Examples
pandas
DataFrame example:
>>> import pandas as pd
>>> from pathlib import Path
>>> import raffalib
>>> import raffalib.pandas
>>> from raffalib.export_docx import DocxOptions
>>> logger = raffalib.create_logger(rich=False, fmt="{message}")
>>>
>>> df = pd.read_csv("https://raw.githubusercontent.com/allisonhorst/palmerpenguins/refs/heads/main/inst/extdata/penguins.csv")
>>> df.head()
species island bill_length_mm bill_depth_mm flipper_length_mm body_mass_g sex year
0 Adelie Torgersen 39.1 18.7 181.0 3750.0 male 2007
1 Adelie Torgersen 39.5 17.4 186.0 3800.0 female 2007
2 Adelie Torgersen 40.3 18.0 195.0 3250.0 female 2007
3 Adelie Torgersen NaN NaN NaN NaN NaN 2007
4 Adelie Torgersen 36.7 19.3 193.0 3450.0 female 2007
>>> _ = df.raffa.startlog().dropna(subset=["bill_depth_mm"]).raffa.endlog()
Removed 2/344 (0.58%) rows.
>>> _ = df.raffa.startlog().query("species=='Adelie'").raffa.endlog()
Removed 192/344 (55.81%) rows.
>>> _ = df.raffa.startlog().drop(["bill_length_mm", "bill_depth_mm"], axis=1).raffa.endlog()
Removed 2/8 (25.00%) columns.
>>> _ = df.raffa.startlog().fillna(0).raffa.endlog()
Shape is the same.
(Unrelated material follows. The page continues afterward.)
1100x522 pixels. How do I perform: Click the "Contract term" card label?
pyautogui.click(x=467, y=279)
No value-level comparison done because clone=False was used in startlog().
>>> _ = df.raffa.startlog(clone=True).fillna(0).raffa.endlog()
Changed 19/2,752 (0.69%) values.
>>> outfp = Path("test.docx")
>>> outfp.unlink(missing_ok=True)
>>> docx_options = DocxOptions(heading_text = "Table 1")
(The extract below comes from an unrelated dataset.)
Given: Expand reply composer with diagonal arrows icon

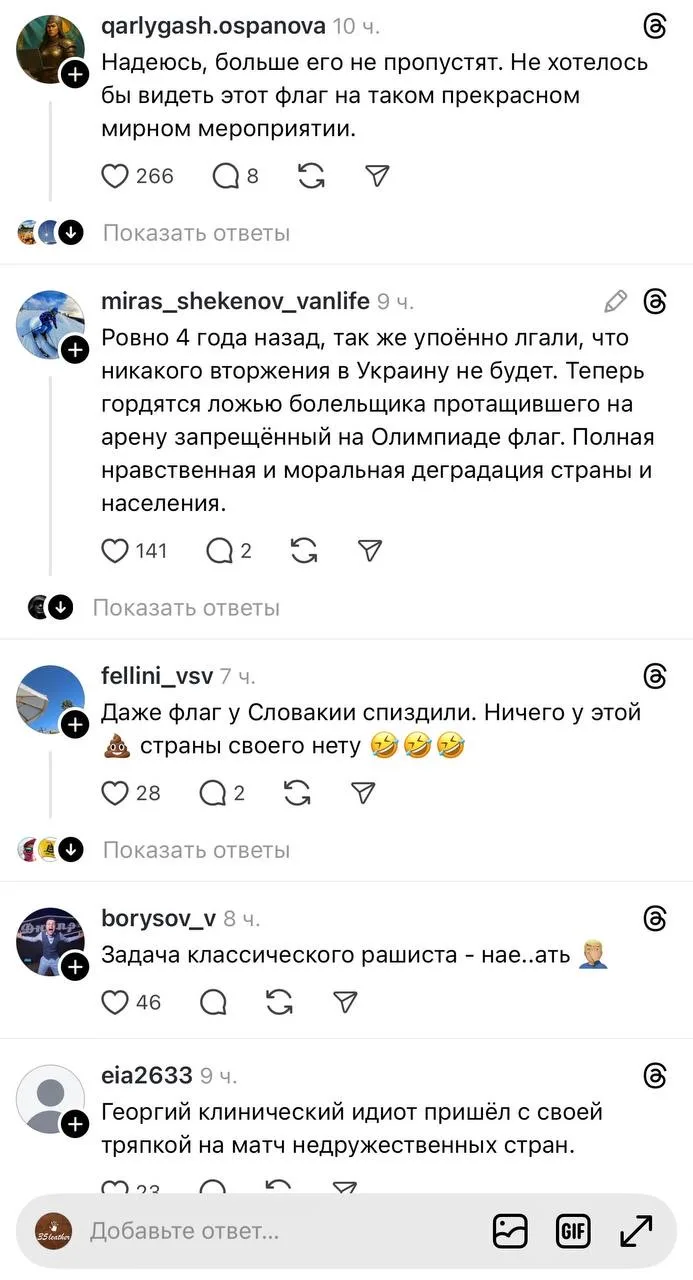Looking at the screenshot, I should 636,1230.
>>> df.head(5).raffa.to_docx(outfp, docx_options=docx_options)
>>> assert outfp.is_file()
>>> outfp.unlink()
Series examples:
>>> s = df["bill_length_mm"]
>>> assert type(s)==pd.Series, type(s)
>>> _ = s.raffa.startlog().dropna().raffa.endlog()
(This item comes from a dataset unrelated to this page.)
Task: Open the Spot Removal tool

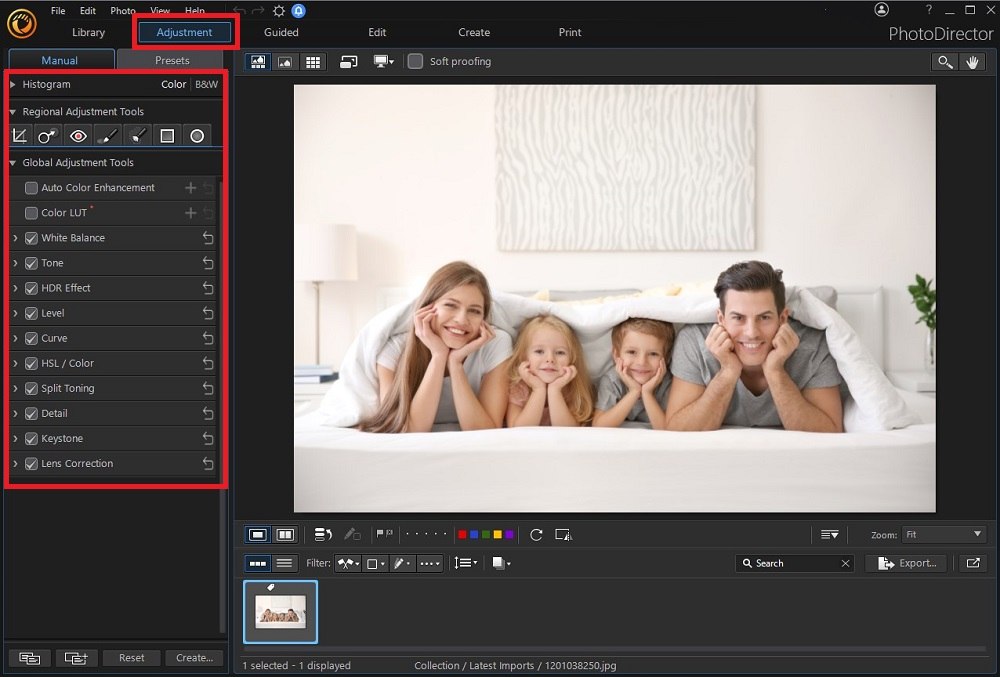Action: coord(47,135)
Removed 2/344 (0.58%) values.
>>> _ = s.raffa.startlog().fillna(0).raffa.endlog()
Shape is the same. No value-level comparison done because clone=False was used in startlog().
>>> _ = s.raffa.startlog(clone=True).fillna(0).raffa.endlog()
Changed 2/344 (0.58%) values.
polars
Logging
Let’ import the libraries and create a logger:
>>> import polars as pl
>>> import polars.selectors as cs
>>> import raffalib
>>> import raffalib.polars
>>> logger = raffalib.create_logger(rich=False, fmt="{message}")
Let’s load a dataset
>>> df = pl.read_csv("https://raw.githubusercontent.com/allisonhorst/palmerpenguins/refs/heads/main/inst/extdata/penguins.csv")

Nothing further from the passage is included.